NextFin News - At the Global AI Summit 2026 held in New Delhi on February 16, Puneet Chandok, President of Microsoft India & South Asia, delivered a landmark address redefining the relationship between artificial intelligence and the future of work. Speaking at the "Democratizing AI Resources for Economic Growth and Social Good" event, organized by the Confederation of Indian Industry (CII), Chandok addressed the growing anxiety regarding automation-led unemployment. He posited that AI will not "kill" jobs but will instead "unbundle" them, breaking traditional roles into smaller, task-based components where machines handle routine cognitive loads while humans focus on high-value strategic output.
The summit, which has drawn over 700 events and global tech leaders to the Bharat Mandapam, serves as a backdrop for Microsoft’s aggressive expansion in the region. According to ETHRWorld, Chandok revealed that Microsoft is committing $17.5 billion over the next four years to expand data center capacity in India. This investment is designed to support what he termed India’s "AI Century," leveraging the country’s massive developer base and its proven track record with digital public infrastructure like UPI and Aadhaar. Chandok cited internal Microsoft research showing that 92% of knowledge workers in India already use AI—the highest adoption rate globally—with 77% utilizing it on a daily basis.
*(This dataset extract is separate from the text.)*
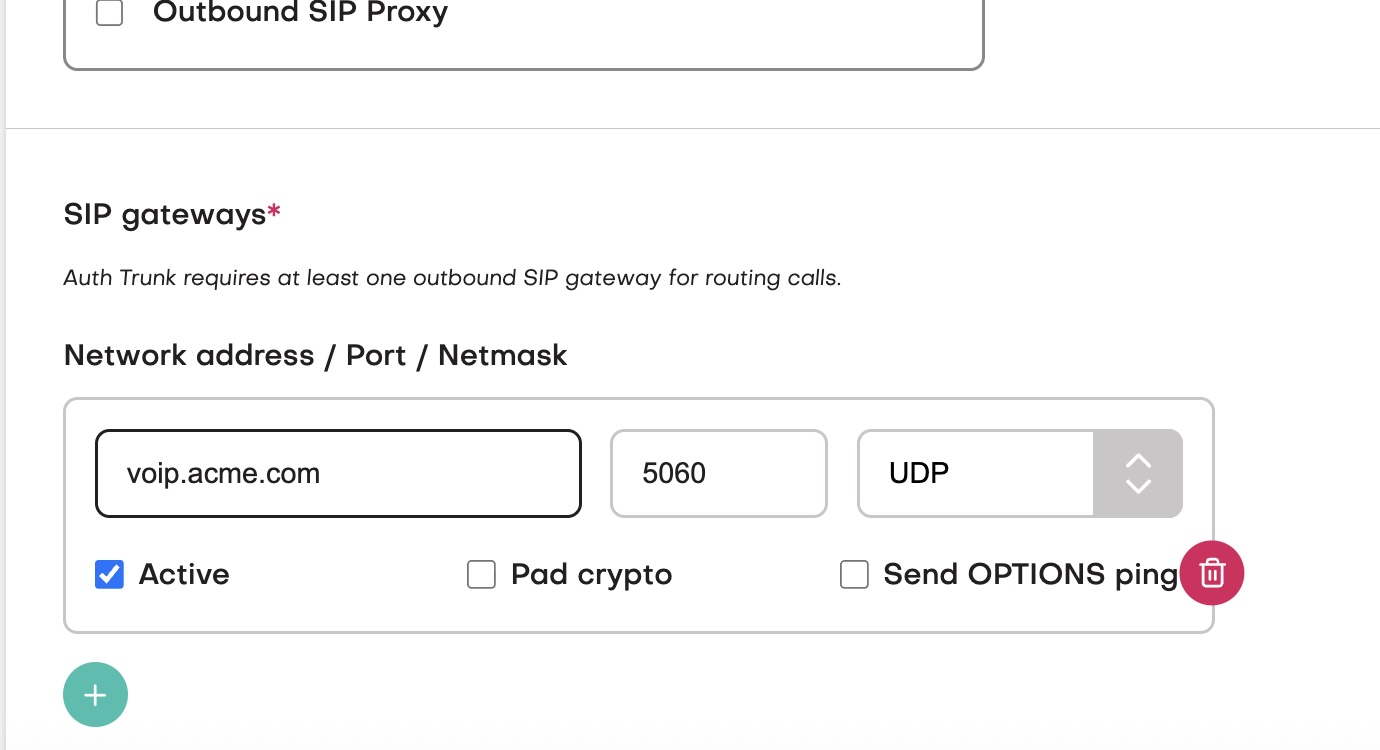This screenshot has height=750, width=1380.
Task: Click the "Outbound SIP Proxy" label text
Action: click(300, 13)
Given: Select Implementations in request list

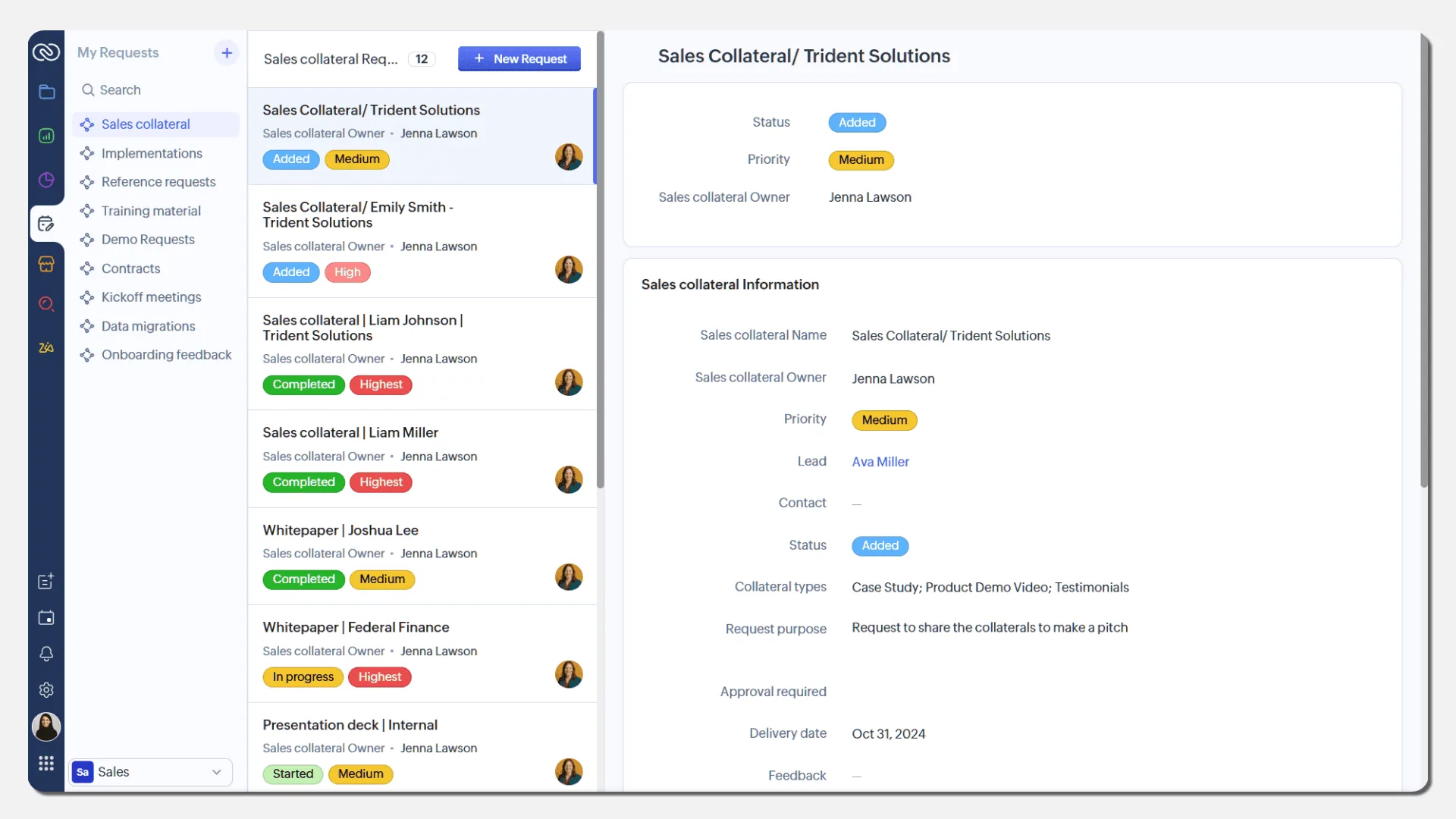Looking at the screenshot, I should (x=152, y=153).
The "unbundling" thesis presented by Chandok marks a significant departure from the binary debate of job replacement versus job creation. By viewing a job as a "bundle of tasks," Microsoft is preparing for a structural shift in the labor market where the value of a role is no longer tied to the time spent on it, but to the complexity of the tasks a human performs alongside their "digital colleagues." This transition is already visible in the professional services sector. Chandok noted that as AI becomes capable of drafting legal documents or financial reports in seconds, the traditional "inefficiency economy"—characterized by hourly billing—will inevitably collapse. Businesses will be forced to pivot toward output-based pricing, fundamentally altering the revenue models of law firms, consultancies, and software agencies.
From a macroeconomic perspective, Microsoft’s $17.5 billion commitment is a strategic play to establish India as the "sovereign AI" hub for the Global South. By building localized infrastructure, Microsoft is addressing the data residency and security concerns of the Indian government under U.S. President Trump’s administration, which has emphasized technological self-reliance and secure supply chains. The move aligns with the Indian government’s India Semiconductor Mission and its broader goal of becoming a "talent capital" for the AI era. However, the rapid adoption of AI agents—which 59% of Indian businesses are currently exploring—suggests that the window for workforce adaptation is narrowing. Chandok’s warning was blunt: "If you are not learning AI today, you are not learning anything."
Looking ahead, the success of this AI transition depends on the speed of national skilling initiatives. While the "unbundling" of jobs creates opportunities for higher productivity, it also risks leaving behind workers whose roles consist primarily of the tasks AI is now absorbing. The shift from AI as a tool to AI as a "teammate" with perception and agency implies that the next generation of the workforce must master "AI orchestration" rather than just technical execution. As India moves toward a techno-legal framework for AI safety, the industry can expect a surge in demand for roles that bridge the gap between machine output and human accountability. The next three years will likely see a "thousand-fold" expansion in AI applications, making the current "ChatGPT moment" appear as merely the foundational stage of a much larger industrial reconfiguration.